8 Temmuz 2013 Pazartesi

"Roma'yı gör de öl, Gökova'yı gör de yaşa"

Yaşamının önemli kısmını Ege kıyılarında geçirip, yine bu kıyılarla ilgili pek çok eser veren Halikarnas Balıkçısı Cevat Şakir Kabaağaçlı “Roma’yı gör de öl, Gökova’yı gör de yaşa” der. Gökova Körfezi’ni ve onun merkezi sayılan Akyaka’nın güzelliğini anlatmak için bundan başka söze gerek yok aslında. 

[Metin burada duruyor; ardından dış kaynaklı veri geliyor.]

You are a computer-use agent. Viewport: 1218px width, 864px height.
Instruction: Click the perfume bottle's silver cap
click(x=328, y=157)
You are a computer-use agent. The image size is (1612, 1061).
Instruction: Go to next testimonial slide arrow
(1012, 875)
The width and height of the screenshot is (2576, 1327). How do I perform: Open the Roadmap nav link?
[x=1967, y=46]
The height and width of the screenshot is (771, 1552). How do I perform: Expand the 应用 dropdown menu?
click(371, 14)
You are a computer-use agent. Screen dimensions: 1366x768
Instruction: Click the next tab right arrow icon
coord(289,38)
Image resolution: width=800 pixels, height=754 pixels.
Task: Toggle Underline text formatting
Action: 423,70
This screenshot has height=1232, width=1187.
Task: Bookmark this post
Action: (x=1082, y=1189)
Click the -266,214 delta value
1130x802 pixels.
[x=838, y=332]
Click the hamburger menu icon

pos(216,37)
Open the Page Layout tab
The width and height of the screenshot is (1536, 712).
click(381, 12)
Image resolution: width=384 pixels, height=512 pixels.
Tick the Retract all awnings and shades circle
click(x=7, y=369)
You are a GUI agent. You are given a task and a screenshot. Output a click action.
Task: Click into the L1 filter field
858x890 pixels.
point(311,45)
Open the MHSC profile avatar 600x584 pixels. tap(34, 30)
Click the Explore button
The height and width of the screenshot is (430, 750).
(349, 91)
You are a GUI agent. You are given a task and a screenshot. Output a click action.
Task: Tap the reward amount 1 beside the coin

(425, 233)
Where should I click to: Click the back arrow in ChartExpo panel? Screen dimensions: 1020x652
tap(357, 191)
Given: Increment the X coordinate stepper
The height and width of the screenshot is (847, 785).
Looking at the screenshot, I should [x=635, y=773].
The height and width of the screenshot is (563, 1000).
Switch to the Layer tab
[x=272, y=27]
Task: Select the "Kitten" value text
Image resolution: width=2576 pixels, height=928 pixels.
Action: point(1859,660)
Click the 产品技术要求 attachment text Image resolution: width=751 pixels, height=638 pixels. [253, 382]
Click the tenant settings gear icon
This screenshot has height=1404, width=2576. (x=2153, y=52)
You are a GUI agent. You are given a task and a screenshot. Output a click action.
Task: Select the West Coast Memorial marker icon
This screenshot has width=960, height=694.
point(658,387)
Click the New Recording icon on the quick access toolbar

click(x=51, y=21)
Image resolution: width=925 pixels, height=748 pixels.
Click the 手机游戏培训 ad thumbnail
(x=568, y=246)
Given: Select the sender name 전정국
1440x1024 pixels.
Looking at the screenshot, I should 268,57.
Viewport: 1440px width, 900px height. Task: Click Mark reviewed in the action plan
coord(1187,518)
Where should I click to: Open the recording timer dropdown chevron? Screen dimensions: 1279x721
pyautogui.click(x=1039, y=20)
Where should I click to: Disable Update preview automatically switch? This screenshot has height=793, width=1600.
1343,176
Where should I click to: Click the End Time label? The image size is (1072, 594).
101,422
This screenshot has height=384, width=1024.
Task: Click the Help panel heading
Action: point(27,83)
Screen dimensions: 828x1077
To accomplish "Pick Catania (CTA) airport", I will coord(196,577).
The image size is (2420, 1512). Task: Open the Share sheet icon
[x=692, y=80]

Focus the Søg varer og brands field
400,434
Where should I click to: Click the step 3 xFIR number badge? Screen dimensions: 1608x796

Muğla’dan turizmin gözde yerleşimlerine doğru devam eden yolda, muhteşem bir manzara çıkar karşınıza. Sakar Dağı’ndan kıvrıla kıvrıla kıyıya inerken Gökova Körfezi tüm ihtişamı ve çekiciliğiyle eşlik eder tatilcilere. Genellikle Marmaris, Bodrum ve Fethiye gibi ünü sınırlarımızı aşan merkezlere giden yolcular, Gökova’ya sadece bakıp geçerler. Bu nedenle de uzun yıllar saklı kalan Gökova Körfezi ve Akyaka, her anlamda kendini korumayı başarmış. 
Denize akan dağlar nedeniyle kıyılarında düz alan bulunmaması bölgeyi talandan bir ölçüde korumuş. Ama buraları asıl koruyan sanırım Nail Çakırhan’ın mimari başarısı olmuş. Mimari eğitimi olmayan ancak projesini çizip kendi için buralı ustalara yaptırdığı Ula Evi, 1983 yılında Uluslararası Ağahan Mimarlık Ödülü’nü kazanmış. İslam ülkelerinin mimari eserlerine her yıl verilen, son derece prestijli bu ödül sayesinde bölgenin mimarisine dikkat çekerek, korunması için çalışmalara başlanmış. 1988 yılında “Çevre Koruma Bölgesi” ilan edilmiş. Böylece 80’li yılların ikinci yarısında başlayıp 90’lı yıllarda ivme kazanan kıyı talanlarında da kurtulmayı başarmış.
Her ne kadar mimar olmasa da, 1992 yılında, “Mimarlığa Katkı Ödülü” İstanbul Mimarlar Odası tarafından Nail Çakırhan’a verilmiş. Kendi evinden başka, yerel ustalarla birlikte, birçok ev ve otel projesini hayata geçirerek bugünkü Akyaka’nın mimari ruhunun ortaya çıkmasını sağlamış. Bugün Akyaka evlerinin “Çakırhan Mimarisi” ile tanınmasının nedeni de, kendini Gökova’ya adayan ve onu kem ellerden koruyan Nail Çakırhan’a bir gönül borcu olsa gerek.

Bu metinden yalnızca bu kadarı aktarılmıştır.